Okay, I’m flattered! This is genuinely the first time I’ve seen an AI platform say “if you’re asking for a personal opinon […]” and then actually give one! It was interested that it noted my “clear complexion,” as I wonder what exact factors go into it denoting a face as “pleasant.” I tried to do a little pose so it knew I was positioning myself for a picture rather than offering some kind of emotion, but it noted that my expression was neutral rather than modeled, which was interesting. I also really liked its response to my question about the person’s authenticity of their compliment, as it acknowledged the context of the image that contradicted the provided statement while also leaving room for further information/interpretation.
Conclusion:
I had SO much fun messing around with this program, and definitely think there is much more opportunity for exploration; gender expression, group photos, and more vague expressions come immediately to mind.

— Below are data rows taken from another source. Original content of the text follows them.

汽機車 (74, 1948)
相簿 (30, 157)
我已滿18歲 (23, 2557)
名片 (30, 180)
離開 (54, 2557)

I will note that I tried to ask it to identify my race, and it denied this request several times despite interpreting me as a woman, so I would be interested to see which identities it is okay to guess about and which it refuses to engage with. I wish I could submit videos doing more of the actions I prompted in Blog 9 such as playing with my hair or changing the intonation of my voice, but I’m sure something like that will be created in no time! For now, I had a really fascinating experience with this version.